Existing cognitive particle swarm optimization (CPSO) algorithms mitigate premature convergence by constructing diverse vectors, yet suffer from low vector utilization, limiting convergence accuracy. Method: This paper proposes the Complementary Heterogeneous PSO (CHxPSO) framework coupled with an Adaptive Balance Search (ABS) mechanism. CHxPSO introduces a novel dual-channel shared vector construction architecture to enable information complementarity across heterogeneous subswarms; ABS dynamically adapts to problem landscapes to precisely regulate the exploration–exploitation trade-off over time. Integrated with coevolutionary dual-subswarm dynamics and adaptive particle allocation, the approach enhances both convergence accuracy and robustness. Contribution/Results: Extensive evaluation on standard benchmark suites demonstrates that CHxPSO significantly improves the performance of multiple CPSO variants, achieving superior generalization capability and stability.
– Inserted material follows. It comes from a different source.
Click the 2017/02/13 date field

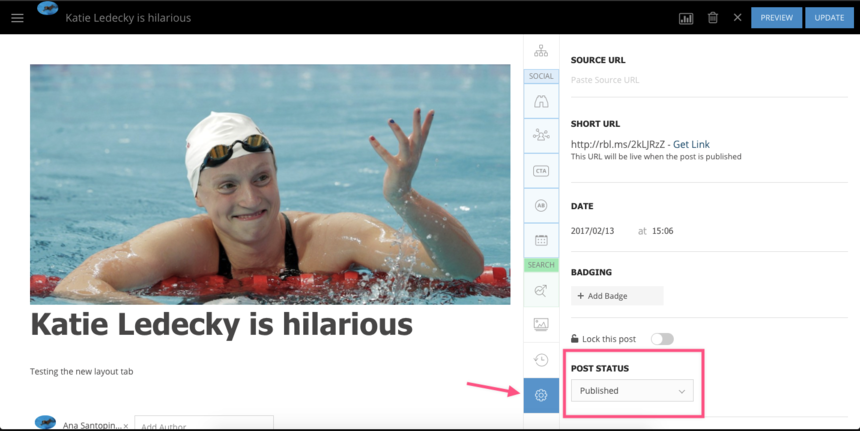pyautogui.click(x=595, y=231)
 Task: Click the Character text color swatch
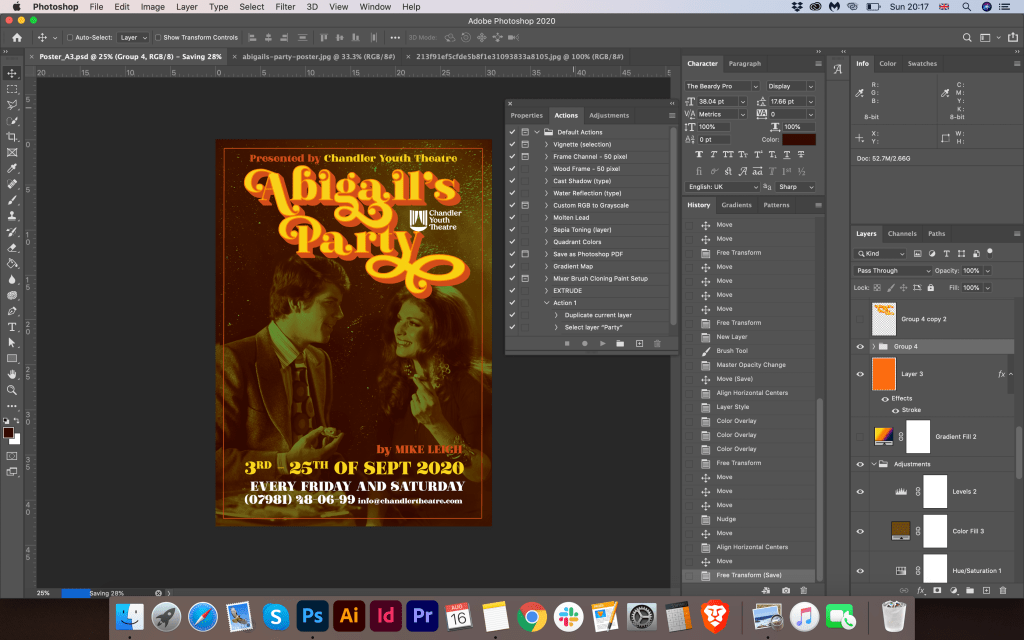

A series of modified cognitive-only particle swarm optimization (PSO) algorithms effectively mitigate premature convergence by constructing distinct vectors for different particles. However, the underutilization of these constructed vectors hampers convergence accuracy. In this paper, an adaptive balance search based complementary heterogeneous PSO architecture is proposed, which consists of a complementary heterogeneous PSO (CHxPSO) framework and an adaptive balance search (ABS) strategy. The CHxPSO framework mainly includes two update channels and two subswarms. Two channels exhibit nearly heterogeneous properties while sharing a common constructed vector. This ensures that one constructed vector is utilized across both heterogeneous update mechanisms. The two subswarms work within their respective channels during the evolutionary process, preventing interference between the two channels. The ABS strategy precisely controls the proportion of particles involved in the evolution in the two channels, and thereby guarantees the flexible utilization of the constructed vectors, based on the evolutionary process and the interactions with the problem's fitness landscape. Together, our architecture ensures the effective utilization of the constructed vectors by emphasizing exploration in the early evolutionary process while exploitation in the later, enhancing the performance of a series of modified cognitive-only PSOs. Extensive experimental results demonstrate the generalization performance of our architecture.